そこを抜けるとあったのは、いくつもの雪の塊と小さな犬小屋。その一番奥で『助けた』のが―――
「ワンワン!」
「また犬か…」
犬とは今のところあまりいい思い出がない。殺されそうになったり、ナデナデしたり。殺されそうになったり、ナデナデしたり。ナデナデしたり、よくわからない事になったり。
今までも散々な目に遭ったが、今回も悪い予感しかしない。いや今回は特に。
目はきらきらと輝き、舌を出しながら息を弾ませ、犬らしさが出ている頭とは別に、体は鎧を全身に纏い、大きな槍を構えている。
きっとこの犬は、槍を振り回したり、その鎧を着たまま突進したりするのは遊びだと思っているのだろう。もうそんなの雰囲気からして分かる。
もう傷を癒すような食べ物はないし、できれば穏便に済ませたいところ。
「ちょっとね、私急がなきゃいけないの。だからね、今ちょっと遊べないかなぁってぇえええ!ちょっと!ストップストップ!」
私の話なんて聞いてちゃいない。犬は問答無用で突進してこようとする。
「ちょっと待って!痛いから!そこまで私タフじゃないか――」
「ワンワン!」
加減を知らないこの犬に私の悲痛な叫びは届かず、全力で突っ込んでくる。
「うぐっ」
咄嗟にフライパンでガードをするが、威力を殺し切れない。カンと高い音を立て、腹部に沈む。
痛い。本当に痛い。死ぬんじゃないかと思った。これで死ななかった私はだいぶタフだ。
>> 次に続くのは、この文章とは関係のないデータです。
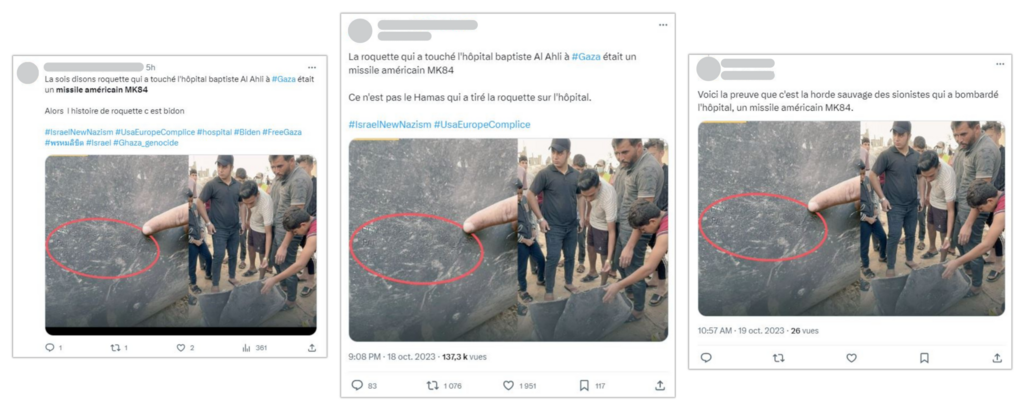Open more options menu on right tweet
This screenshot has width=1024, height=410.
[x=1000, y=64]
意外と凄いじゃないか、私。
私が自分を褒め称えて、なんとか意識を保とうとしている中、犬はこっちに顔を向け、褒めて褒めてと言わんばかりに体を擦り寄せる。
体が柔らかく温かい毛なら少し癒されただろうが、生憎とその毛は隠れ、代わりに冷たく硬い鎧がガガガと擦り寄せられる始末。
「わ、わわわかったわかったか、ら… はいナデナデ。」
犬は満足げだ。
そんな意識が遠ざかりそうな中、犬に舐められながらケツイがみなぎった。